━━ Dataset entries

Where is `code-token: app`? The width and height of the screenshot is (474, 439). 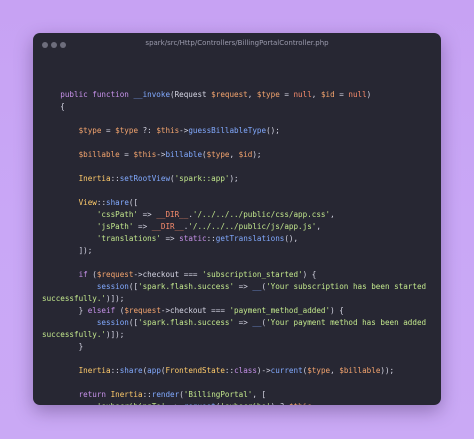
code-token: app is located at coordinates (154, 370).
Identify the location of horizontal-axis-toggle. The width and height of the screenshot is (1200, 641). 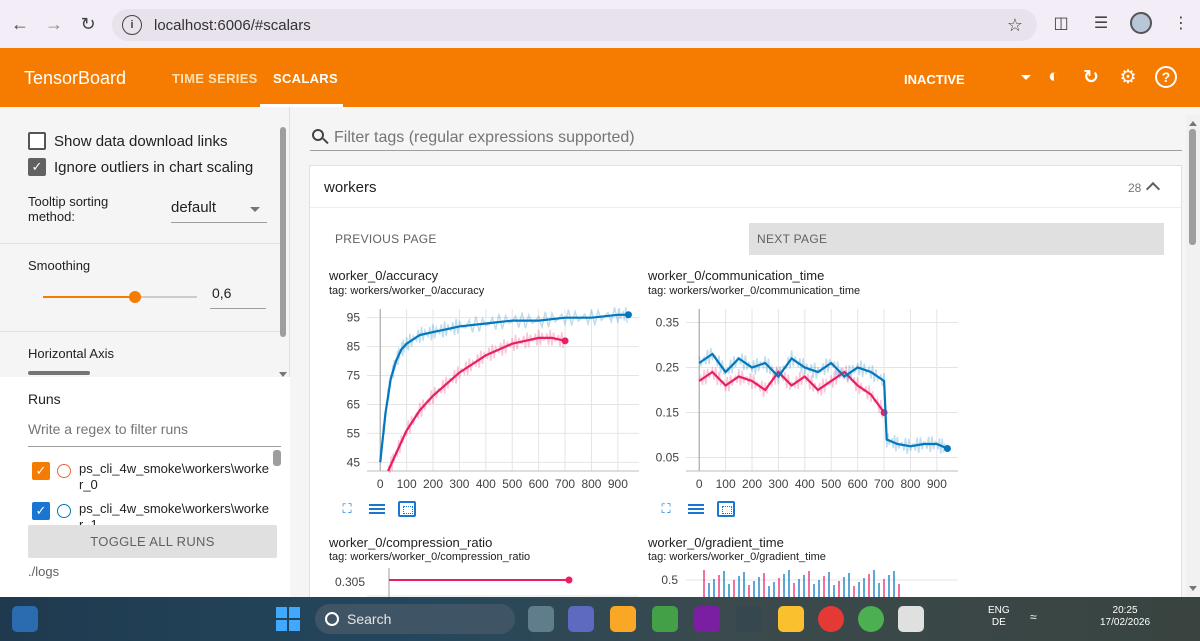
(59, 373).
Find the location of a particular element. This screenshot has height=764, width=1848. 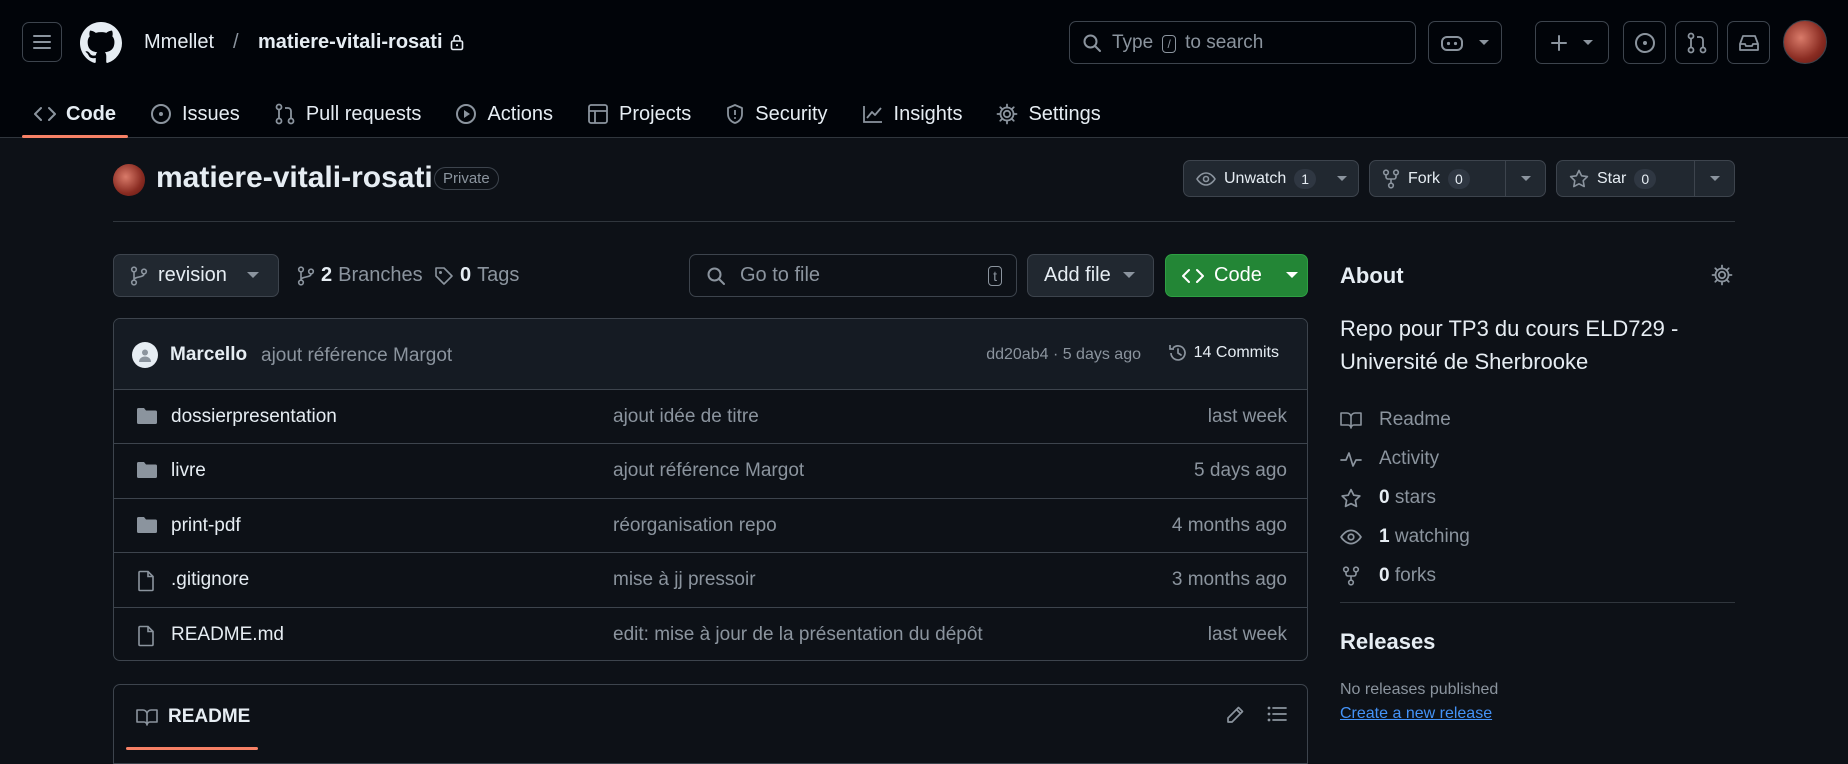

menu-button is located at coordinates (42, 42).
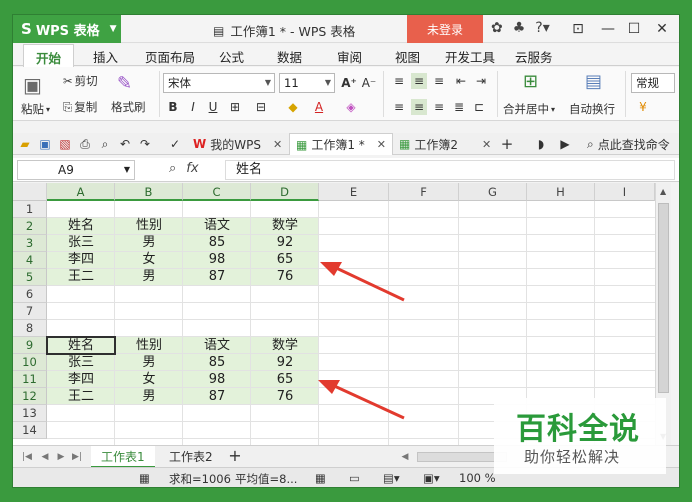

━━━━

## Work to complete:
Can you write out the listing again with every "screenshot" replaced by "screen capture" and nothing else changed? Leave the pictures out.

## The answer:
Where is `code-token: app`? The width and height of the screen capture is (474, 439). 
code-token: app is located at coordinates (154, 370).
Identify the location of horizontal-axis-toggle. The width and height of the screen capture is (1200, 641). 
(59, 373).
Find the location of a particular element. This screen capture has height=764, width=1848. 

menu-button is located at coordinates (42, 42).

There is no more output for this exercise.